#### [Work to complete]
Starting from the line with "Where should I click to: Select the 指标", please copy exactly every line to the end of the listing, but not the pictures.

#### [Data shown]
= Beginning of Section =

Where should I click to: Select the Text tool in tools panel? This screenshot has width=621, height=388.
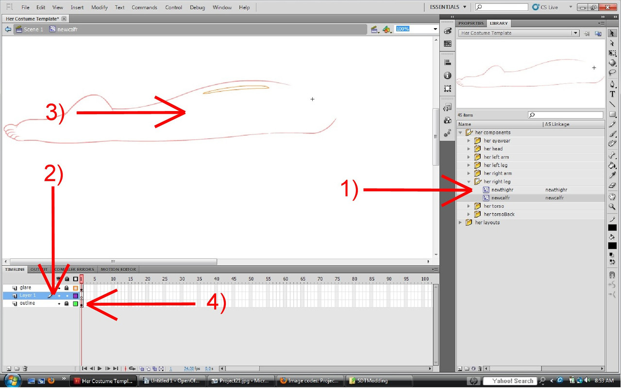612,94
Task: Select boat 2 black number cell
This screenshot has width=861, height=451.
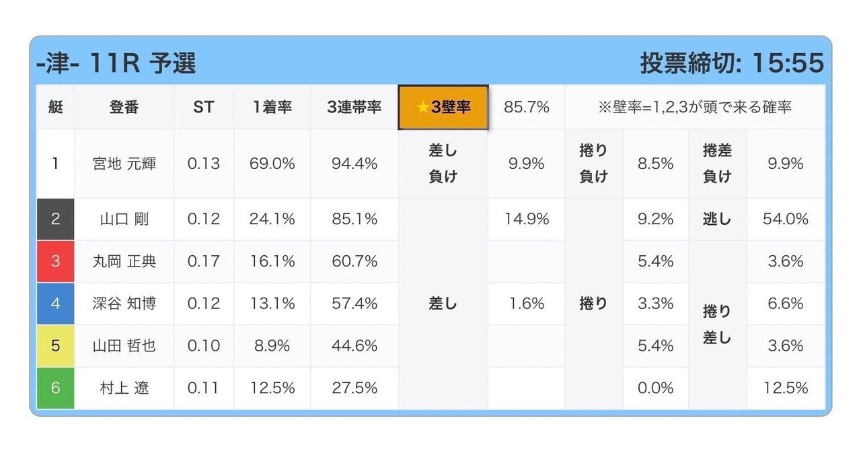Action: click(x=55, y=219)
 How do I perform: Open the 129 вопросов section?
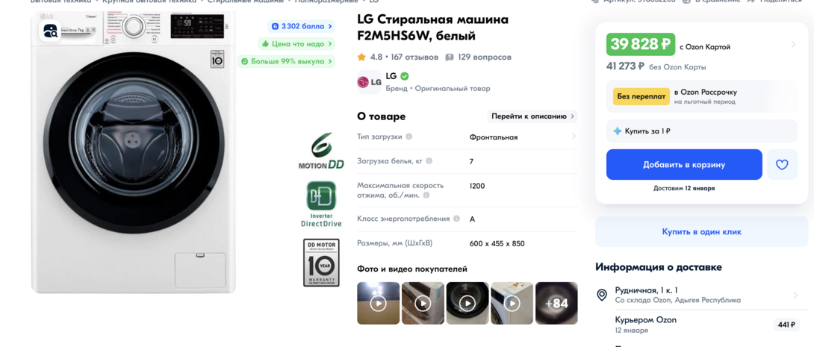click(479, 57)
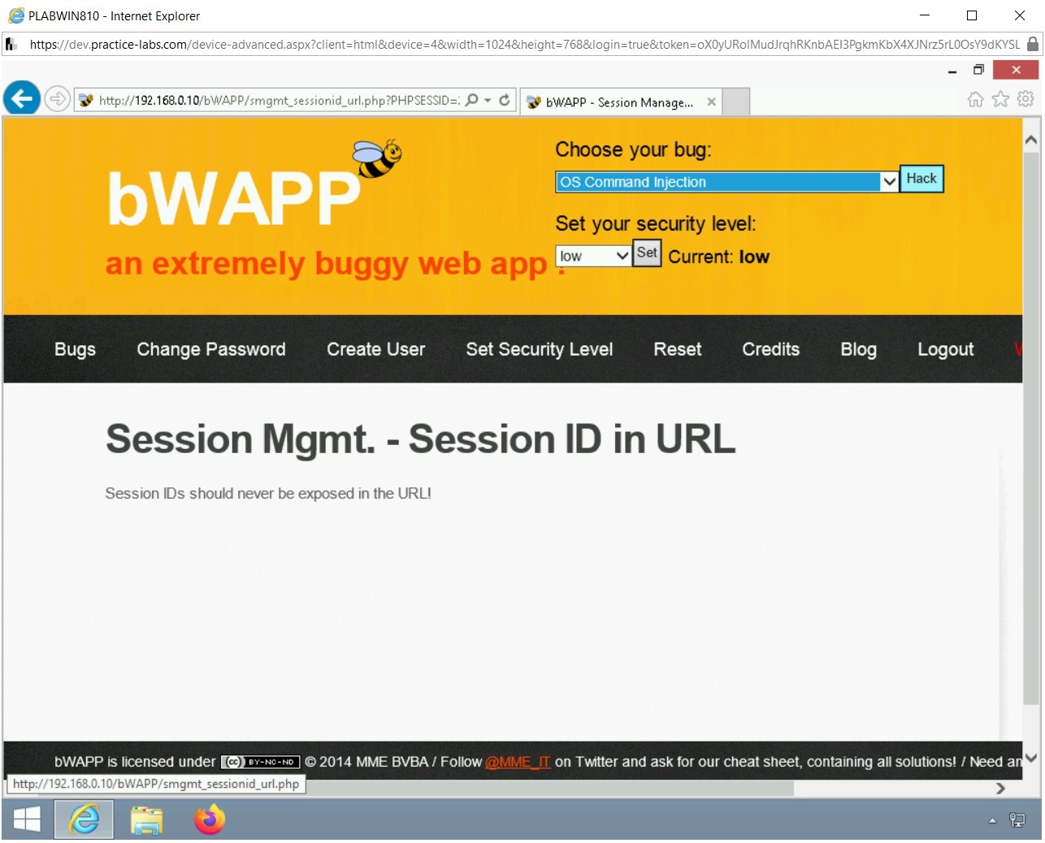The width and height of the screenshot is (1045, 843).
Task: Click the horizontal scrollbar right arrow
Action: pos(999,787)
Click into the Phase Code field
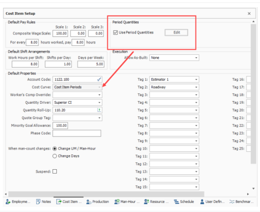The width and height of the screenshot is (260, 212). point(77,133)
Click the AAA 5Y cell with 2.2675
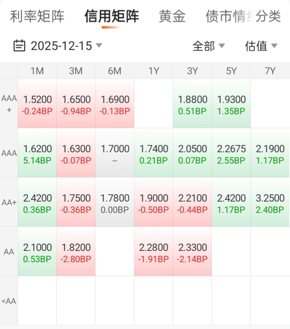Image resolution: width=290 pixels, height=329 pixels. coord(231,154)
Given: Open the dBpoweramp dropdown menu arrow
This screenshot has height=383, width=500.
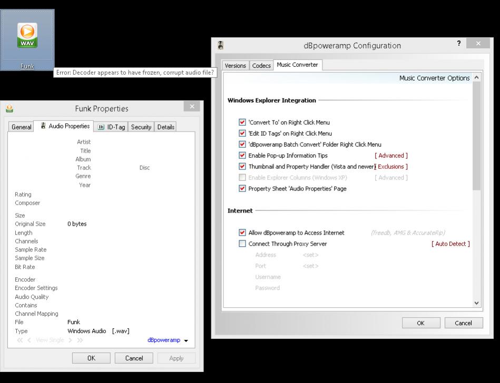Looking at the screenshot, I should (186, 341).
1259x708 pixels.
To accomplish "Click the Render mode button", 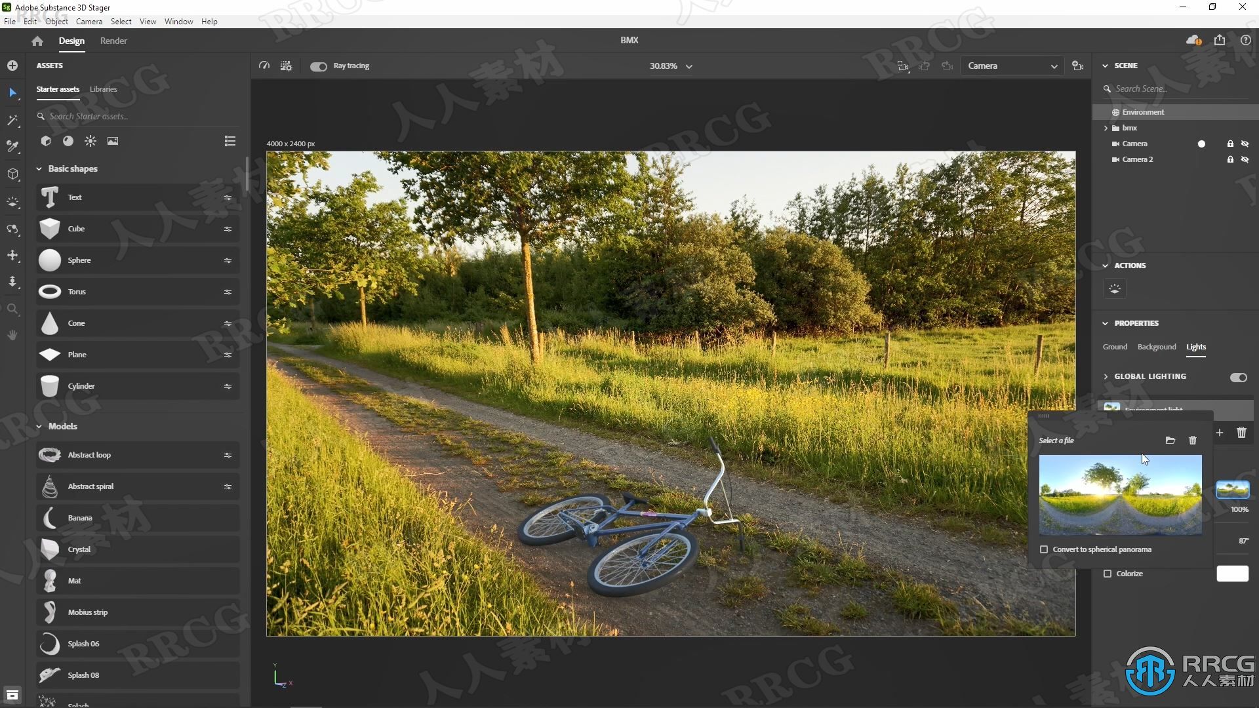I will (113, 41).
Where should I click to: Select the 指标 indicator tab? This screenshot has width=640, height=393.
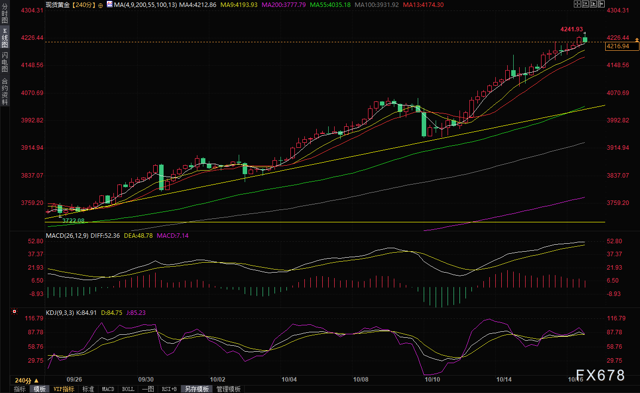click(x=20, y=389)
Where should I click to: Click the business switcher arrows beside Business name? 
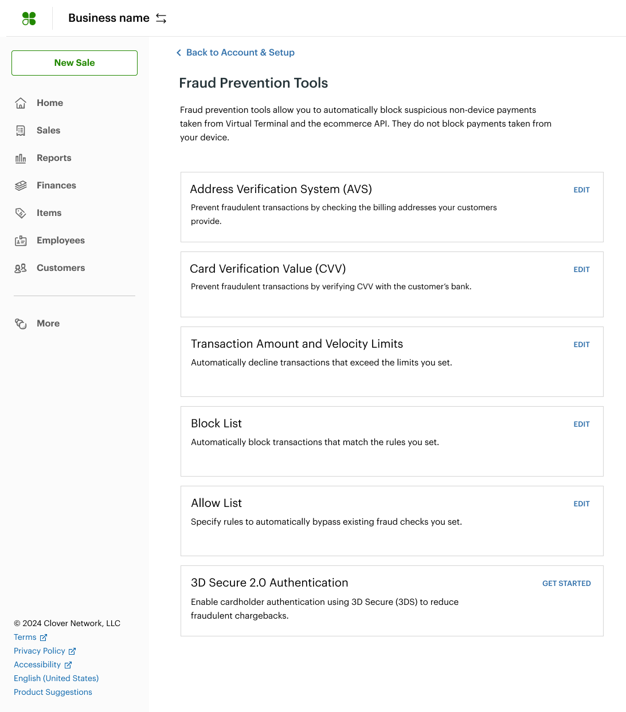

= End of Section =

#### [Task response]
Where should I click to: Select the 指标 indicator tab? This screenshot has width=640, height=393.
click(x=20, y=389)
Where should I click to: Click the business switcher arrows beside Business name? 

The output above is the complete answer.